A great friend of mine says that losing at Anfield Road always entails a double punishment: defeat on the pitch, with all the possible pain condensed in the final result, and torture practiced in the stands in the form of an anthem, a song. I admit disagreements regarding this. I don’t consider myself a monster and everyone is very free to be enthusiastic about what touches their heart, but I wouldn’t be at peace without pointing out that You’ll Never Walk Alone seems to me to be the most persistent epidemic in all of world football, a mix of religion and karaoke that Liverpool fans practice at every game as an Anglo-Saxon substitute for Cuban Santeria.
I could feel envious of such a black attitude, but no. We, Galicians, have A Rianxeira, which is not far behind in terms of pop iconography and popular fervor. And in both cases, my reservations no longer focus so much on the song as on the worship, not being able to assimilate so much effusiveness in commentators, music critics, rival fans and local fans, that chorus of deep and enthusiastic voices that have the ability to transform Liverpool into Lourdes for at least a few minutes. What was once an anthem has turned into a mystical experience – like eating at DiverXO or swimming with dolphins at Ningaloo Reef – an act of faith that makes the great rites of any organized religion pale in comparison: if they ever thought of charging admission just to hear it, they would fill Anfield without needing to get the ball rolling.
There are those who enter the field with the right foot, those who pray the Our Father and those who hum You Will Never Walk Alone alone. And I don’t know what worries me more: the blind faith of the act or the superstition of its staging. There is so much drama concentrated in a few verses that you no longer know whether you are welcoming eleven football players dressed in red or accompanying the widows of those who lost their lives in the war, the original spirit of a song converted by football into the best example of a coercive weapon: beating them on their own field is almost like shouting at mass.

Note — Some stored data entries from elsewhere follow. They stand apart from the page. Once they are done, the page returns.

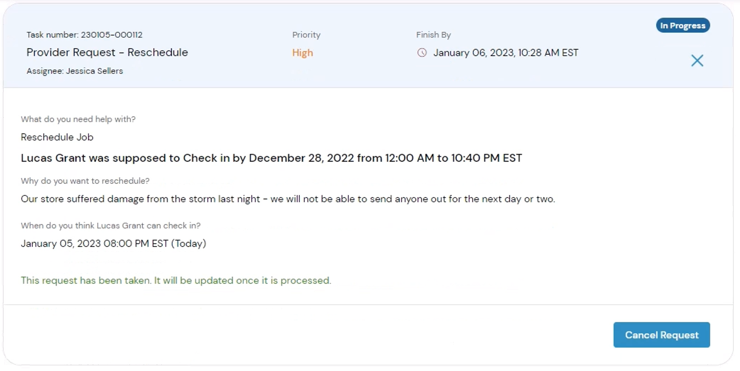Click the assignee name Jessica Sellers

point(94,71)
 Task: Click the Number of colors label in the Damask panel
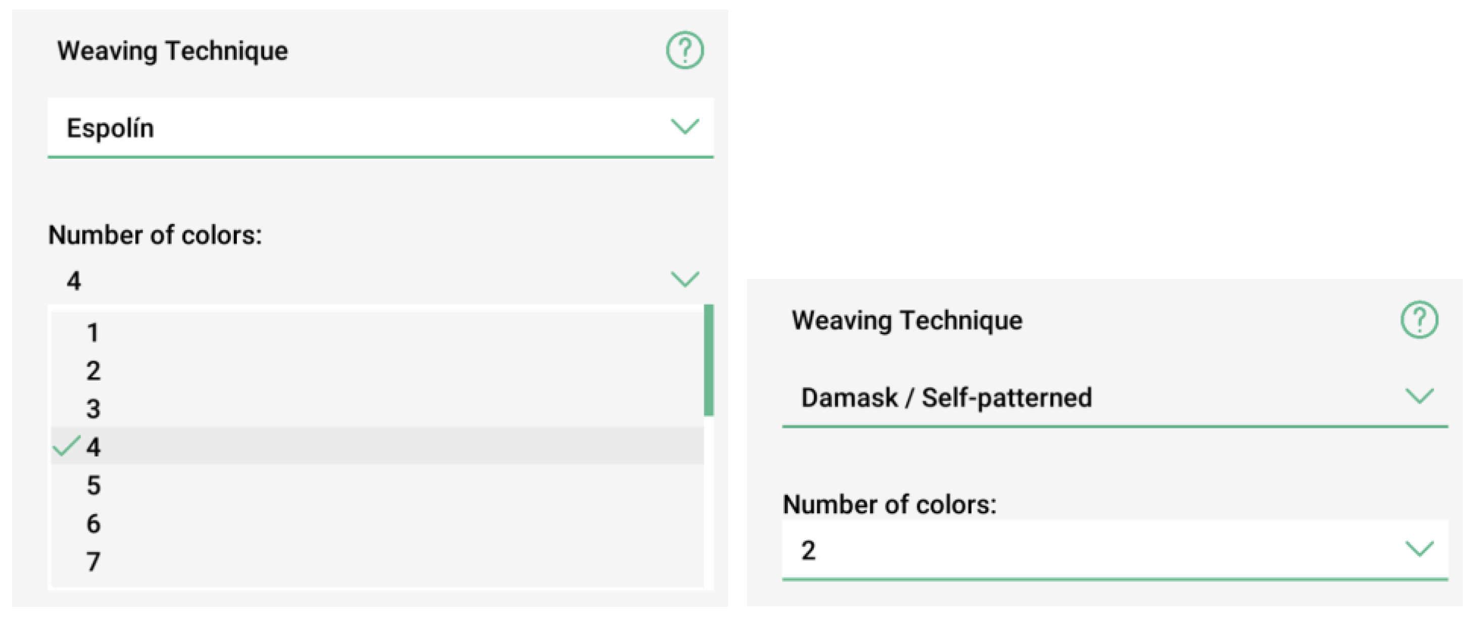coord(889,505)
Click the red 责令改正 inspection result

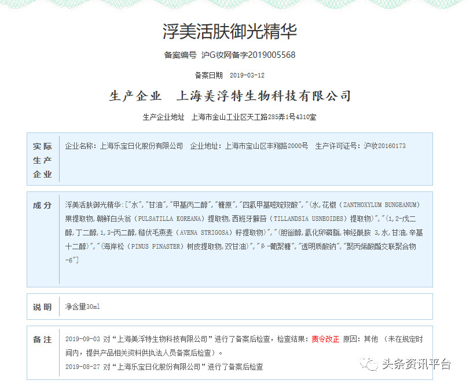325,339
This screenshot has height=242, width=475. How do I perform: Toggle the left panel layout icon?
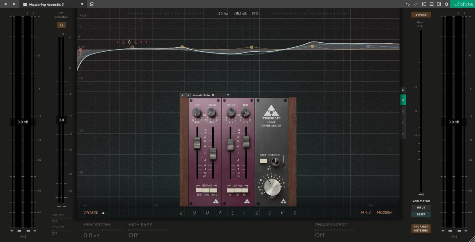tap(424, 4)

Furthermore, no scientific study has been able to demonstrate how music can help you win a football game. Does it activate the heroic hemisphere of the brain? Or does the concentration of the winning gene in the blood increase? I don’t believe, nor do I fully believe in the promise contained in the central motto of the happy song: you will never walk alone… until you lose three games in a row and each missed pass is accompanied by a silence that freezes your blood. No matter how hard it tries to resist, Anfield is also starting to be a tourist attraction with its own soundtrack.

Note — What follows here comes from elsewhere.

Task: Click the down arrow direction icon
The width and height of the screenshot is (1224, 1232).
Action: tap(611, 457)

On Tuesday, as Real Madrid retired to the dressing room with the “small details” bandaged from the wound of a bad game, all I could think about was how much I miss the usual coldness of the Camp Nou or the Santiago Bernabéu: the sincere whistles that spring from the most authentic frustration, the impatient murmur of the old fan, their total lack of compassion for that twenty-year-old young man who is playing for the same shirt as you. It will be less poetic and will never move Spielberg, but it is more honest. Because it’s one thing to have soul – or to constantly boast about it – and another, very different thing, is to make each football game a Fokin musical.